February 8, 2010

Bad Habits/Home

I have some bad habits. Lately, I've been walking home late, late at night. Before the sun is awake and while the moon is napping, I am walking. Walking, Walking, Walking. I left at 3:30am. I have half an hour to walk before I get home. Great. The streets are dark and lonely--brilliantly lonely. Not a soul is in sight. Not even a motor vehicle operated by a soul. Everything around me is black as can be and the only sounds are of the snow crunching beneath my feet.

It's eerily creepy. Actually, that's putting it lightly. It is very creepy. It's as if there was some massive epidemic in the city and only I have survived, walking slowly in the wake of some fatal killer. Yellow lights flash warnings. I quicken my pace. To my left, the belligerent light of the secondary school sputters like a strobe, flashing light frantically. And then dies. Light. Dead again. I keep walking. I can see my breath and it is the only moving thing in sight.

Every fifty feet I throw a glance behind me to make sure that no one is behind me. Fifty feet. Glance. Fifty feet. Glance. This is not a good night to make friends. The streets get swallowed up in darkness and I turn towards the University of Klaipeda. Street lights dimly throw their rays at me. Everything is an odd shade of yellow. It looks, perhaps, as if when God was making the colors, he got distracted when he was making yellow and he accidentally added too much. I don't know what would distract God long enough for him to lose his focus, but it must be very interesting. I mutter prayers as I walk.

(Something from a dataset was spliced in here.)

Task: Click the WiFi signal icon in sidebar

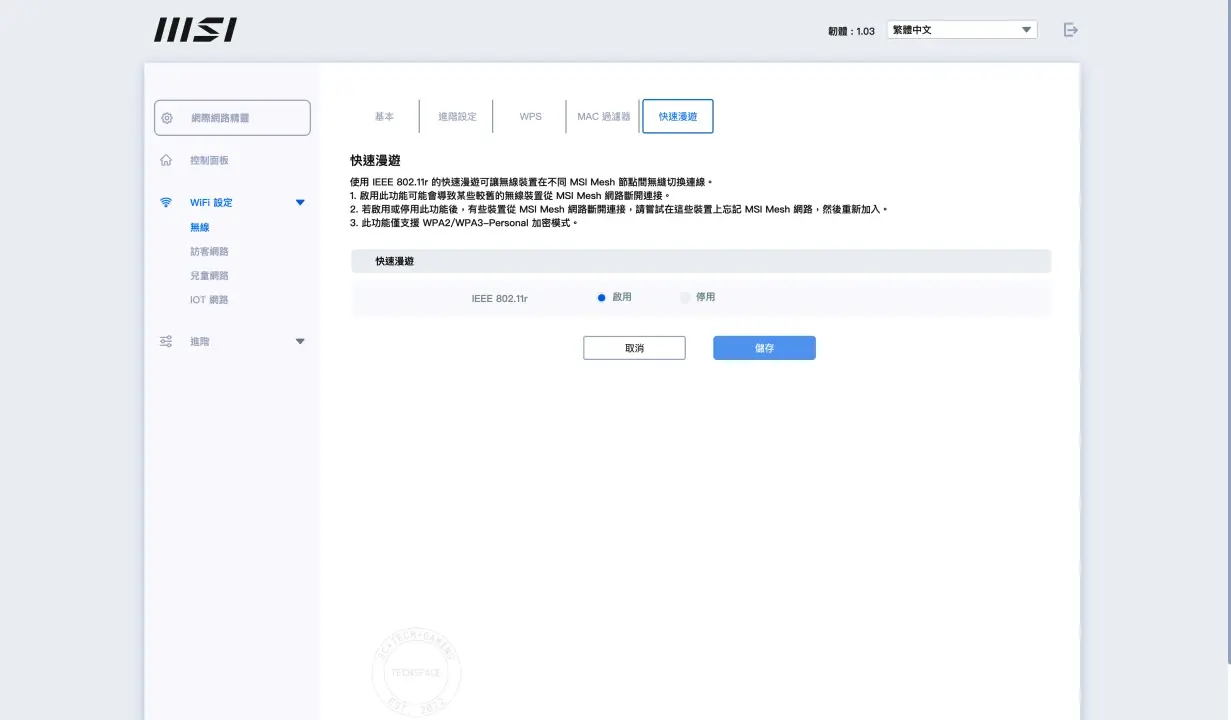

I pass the University of Klaipeda. To my right I cast a long glance and upwards is bright light being thrown generously upon a large clock. Time is running out. I surely hope not. I quicken my pace. The cars on the street are deserted. Some are completely caked with snow, seemingly unmoved for days, perhaps weeks. In the distance I hear a megaphone booming from a truck. Not good. I imagine, at best, they are looking for survivors in this post apocalyptic world. At worst, they are looking for renegades. That could be me.

I quicken my pace. Yellow lights gleam around. Dimly radiant. The houses around me lay in a daze. Not a sound. I cross under the bridge that marks the halfway point. And I see my first particle of life. A taxi drives by. I look on and I see the driver looking at me. We make eye contact. He watches me until he drives out of sight. I quicken my pace.

I am now in the city. There is still no life. I force myself to glance into a shop window. I can't not look in. But if I see any movement inside, my pounding heart will explode. I tear my eyes away from the window in hopes that what I don't see won't bother me. Blocks pass on. Streets become alleys. Streetlights begin to fade out, every 10 meters. Every 20 meters. Every 30 meters. I quicken my pace.

Two blocks and I'm home. The sky shows no sign of giving way to the morning. Fog fills the streets. My feet shuffle over cobblestone streets. I bet each stone carries a story. But in all honesty, right now, I don't even care. One block. Lights become simply a vague dream. Shadows fill the alleys. Fifty feet. Home. Thirty feet. Home. Steps. Door.

I have been forming bad habits lately. But they give me time to think. But I already think too much. It doesn't matter how fast you walk or how long it takes to arrive there. It's just good to be home.